Anonymous Monk has asked for the wisdom of the Perl Monks concerning the following question:

Hi All, I am new to perl and i need to compare two flat files , say file X and file Y.both have similar structure. These files are | delimitted files and have around a million records each.Each record has a key value i.e. the 3rd column of the record. i need to check for all those records which are present in file X and not in file Y and append 'I' to them. Similarly i have to check for all records which are present in file Y and not in file X and append 'D' to them. And also i need to check for all records which are different in file X and file Y and append 'U' to them.there can be any number of fields(columns) in one record(row). Can you please help me here

Replies are listed 'Best First'.
Re: file delta detection
by Anonymous Monk on May 06, 2011 at 10:05 UTC
Re: file delta detection
by anonymized user 468275 (Curate) on May 06, 2011 at 10:34 UTC
    You don't state the capabilities of the machine you are running on or the width of the records. For example, if they are 10K wide, you would need a monstrous machine to load the files into Perl memory.
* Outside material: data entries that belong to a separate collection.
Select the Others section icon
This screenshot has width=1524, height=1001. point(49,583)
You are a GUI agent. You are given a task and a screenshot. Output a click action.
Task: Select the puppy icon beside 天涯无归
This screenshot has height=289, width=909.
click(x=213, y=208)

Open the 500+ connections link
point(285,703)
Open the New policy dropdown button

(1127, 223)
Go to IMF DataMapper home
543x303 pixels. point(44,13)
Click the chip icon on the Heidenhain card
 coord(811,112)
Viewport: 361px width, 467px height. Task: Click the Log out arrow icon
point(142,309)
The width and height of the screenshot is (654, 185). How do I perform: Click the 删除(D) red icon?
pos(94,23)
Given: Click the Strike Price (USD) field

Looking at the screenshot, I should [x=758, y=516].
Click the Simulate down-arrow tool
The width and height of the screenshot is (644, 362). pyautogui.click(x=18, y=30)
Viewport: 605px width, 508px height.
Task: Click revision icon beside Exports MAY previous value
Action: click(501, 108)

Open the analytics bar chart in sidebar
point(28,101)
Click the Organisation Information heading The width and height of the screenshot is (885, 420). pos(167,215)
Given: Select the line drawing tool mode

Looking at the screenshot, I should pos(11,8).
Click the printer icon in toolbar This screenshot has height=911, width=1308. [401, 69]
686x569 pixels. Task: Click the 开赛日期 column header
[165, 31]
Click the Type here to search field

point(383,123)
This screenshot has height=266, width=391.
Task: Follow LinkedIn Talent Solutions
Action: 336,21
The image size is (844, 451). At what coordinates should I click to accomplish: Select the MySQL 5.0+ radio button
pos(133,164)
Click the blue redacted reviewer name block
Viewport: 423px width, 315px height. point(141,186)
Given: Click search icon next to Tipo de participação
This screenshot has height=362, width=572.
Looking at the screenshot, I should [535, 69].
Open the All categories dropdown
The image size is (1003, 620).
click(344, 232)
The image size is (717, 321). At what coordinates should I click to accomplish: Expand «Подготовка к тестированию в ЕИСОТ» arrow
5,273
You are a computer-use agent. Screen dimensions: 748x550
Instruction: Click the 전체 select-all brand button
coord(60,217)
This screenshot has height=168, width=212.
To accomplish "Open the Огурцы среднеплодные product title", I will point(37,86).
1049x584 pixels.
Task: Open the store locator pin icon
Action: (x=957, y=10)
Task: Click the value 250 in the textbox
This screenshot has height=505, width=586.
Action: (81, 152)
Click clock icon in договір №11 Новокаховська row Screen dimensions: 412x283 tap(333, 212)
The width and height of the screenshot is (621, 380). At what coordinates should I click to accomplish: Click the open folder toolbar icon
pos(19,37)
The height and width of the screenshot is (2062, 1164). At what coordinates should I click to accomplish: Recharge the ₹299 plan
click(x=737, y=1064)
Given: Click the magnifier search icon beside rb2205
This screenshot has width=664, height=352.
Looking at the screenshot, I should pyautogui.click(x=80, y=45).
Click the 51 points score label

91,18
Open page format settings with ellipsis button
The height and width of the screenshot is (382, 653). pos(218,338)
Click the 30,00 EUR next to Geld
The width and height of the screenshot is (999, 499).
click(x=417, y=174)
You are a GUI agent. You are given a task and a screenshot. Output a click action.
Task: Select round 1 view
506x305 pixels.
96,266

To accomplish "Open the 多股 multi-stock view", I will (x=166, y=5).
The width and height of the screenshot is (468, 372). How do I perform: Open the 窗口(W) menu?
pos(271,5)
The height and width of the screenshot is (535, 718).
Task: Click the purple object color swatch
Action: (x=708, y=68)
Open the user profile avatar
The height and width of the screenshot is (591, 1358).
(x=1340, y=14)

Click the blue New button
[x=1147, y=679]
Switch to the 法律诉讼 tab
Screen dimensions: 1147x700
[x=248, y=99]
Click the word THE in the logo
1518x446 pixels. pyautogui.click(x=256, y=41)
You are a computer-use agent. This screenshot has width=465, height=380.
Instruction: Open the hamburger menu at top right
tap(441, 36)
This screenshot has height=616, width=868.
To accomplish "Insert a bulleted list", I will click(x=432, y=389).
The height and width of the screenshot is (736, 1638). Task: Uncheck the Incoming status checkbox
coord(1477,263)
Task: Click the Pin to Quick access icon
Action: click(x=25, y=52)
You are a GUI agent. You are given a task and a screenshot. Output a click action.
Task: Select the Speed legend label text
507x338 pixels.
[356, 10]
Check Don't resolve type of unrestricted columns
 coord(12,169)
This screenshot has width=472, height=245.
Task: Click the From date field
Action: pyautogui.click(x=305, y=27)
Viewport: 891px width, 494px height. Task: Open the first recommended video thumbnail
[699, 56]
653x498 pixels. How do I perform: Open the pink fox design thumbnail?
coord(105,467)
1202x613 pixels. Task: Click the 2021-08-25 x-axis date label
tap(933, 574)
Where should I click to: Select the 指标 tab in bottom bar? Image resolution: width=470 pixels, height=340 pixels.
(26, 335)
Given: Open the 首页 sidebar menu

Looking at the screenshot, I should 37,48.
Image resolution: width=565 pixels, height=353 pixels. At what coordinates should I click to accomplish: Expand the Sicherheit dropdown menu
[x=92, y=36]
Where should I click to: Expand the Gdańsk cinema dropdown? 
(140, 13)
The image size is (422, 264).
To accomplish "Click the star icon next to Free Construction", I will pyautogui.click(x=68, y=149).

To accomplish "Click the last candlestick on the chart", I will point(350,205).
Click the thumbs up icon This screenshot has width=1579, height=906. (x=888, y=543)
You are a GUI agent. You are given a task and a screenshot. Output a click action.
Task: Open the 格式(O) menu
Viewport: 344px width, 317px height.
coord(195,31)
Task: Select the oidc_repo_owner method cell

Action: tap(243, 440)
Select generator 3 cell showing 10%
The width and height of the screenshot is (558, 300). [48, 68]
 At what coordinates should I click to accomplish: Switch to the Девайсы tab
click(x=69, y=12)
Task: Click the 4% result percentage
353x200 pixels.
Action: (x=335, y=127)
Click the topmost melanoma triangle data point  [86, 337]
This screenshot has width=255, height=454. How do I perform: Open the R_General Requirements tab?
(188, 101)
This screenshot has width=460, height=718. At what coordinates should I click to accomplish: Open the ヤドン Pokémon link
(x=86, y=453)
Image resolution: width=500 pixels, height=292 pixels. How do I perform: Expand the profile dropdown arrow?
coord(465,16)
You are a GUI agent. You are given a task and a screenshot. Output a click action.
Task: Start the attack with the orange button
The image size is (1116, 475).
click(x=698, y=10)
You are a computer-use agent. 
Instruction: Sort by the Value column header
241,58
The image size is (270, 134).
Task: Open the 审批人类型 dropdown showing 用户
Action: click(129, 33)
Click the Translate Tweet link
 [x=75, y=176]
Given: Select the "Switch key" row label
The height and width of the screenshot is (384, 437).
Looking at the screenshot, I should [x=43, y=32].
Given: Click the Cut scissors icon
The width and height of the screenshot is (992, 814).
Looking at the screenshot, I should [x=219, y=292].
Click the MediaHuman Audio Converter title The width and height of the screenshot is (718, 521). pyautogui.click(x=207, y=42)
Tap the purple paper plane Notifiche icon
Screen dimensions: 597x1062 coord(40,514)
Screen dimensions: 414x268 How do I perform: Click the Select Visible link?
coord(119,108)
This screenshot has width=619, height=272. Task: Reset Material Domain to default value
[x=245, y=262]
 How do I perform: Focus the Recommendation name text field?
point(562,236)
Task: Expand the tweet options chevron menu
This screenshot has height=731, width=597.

    So to provide a reasonably general solution, that should work for most machines, I would do quite a lot with unix power tools, starting with:

    awk 'BEGIN{ FS="'" } { print $3 "|" $0 }' < file1 | sort > mod1.sor awk 'BEGIN{ FS="'" } { print $3 }' < file1 | sort > keys1.sor awk 'BEGIN{ FS="'" } { print $3 "|" $0 }' < file2 | sort > mod2.sor awk 'BEGIN{ FS="'" } { print $3 }' < file2 | sort > keys2.sor comm -12 keys1.sor keys2.sor > xk.sor comm -13 mod1.sor mod2.sor > t.sor comm -23 mod1.sor mod2.sor > d.sor
    The xk.sor file has the keys common to both files. t.sor (key column now being appended on the front) contains the mixture of records destined to be either T or U (must be one or the other) and d.sor the mixture of D and U records in the older file (or rather file of older data of the two input files to this process - also now with key appended to front).

    Now you can load xk.sor into Perl as hash keys to identify the 'U' records in t.sor (all others being the T). The xk.sor hash can be used similarly to eliminate the 'U' records from d.sor (all the others being the D. You can remove the key column we appended on the front at output time.

    In regard to Perl language elements needed: hashes to hold the keys, split function to split delimited records into arrays. shift to remove the first element from an array. open to open files for input or output and the <> operator to read from files. Need anything more for this? (update: apart from print to output the lines with their appendages, minus the key-on-the-front which we used to make unix sort work without difficulty - unix sort has a key definition possibility but this is too awkward with delimiters - but unix sort has built-in disk-swapping facilities for huge file processing)

    One world, one people

Re: file delta detection
by fidesachates (Monk) on May 06, 2011 at 12:56 UTC
    My fellow monk has already provided a good perl solution. I just want to add that if you're on a unix box, your problem can be solved with a couple unix commands.
    cut -f3 -d| X | sort > outx.txt; cut -f3 -d| Y | sort > outy.txt; comm outx.txt outy.txt;

    Fair warning, I haven't tested these lines. There may be syntax typos. If there are, just read the man pages for cut, sort, and comm. Enjoy.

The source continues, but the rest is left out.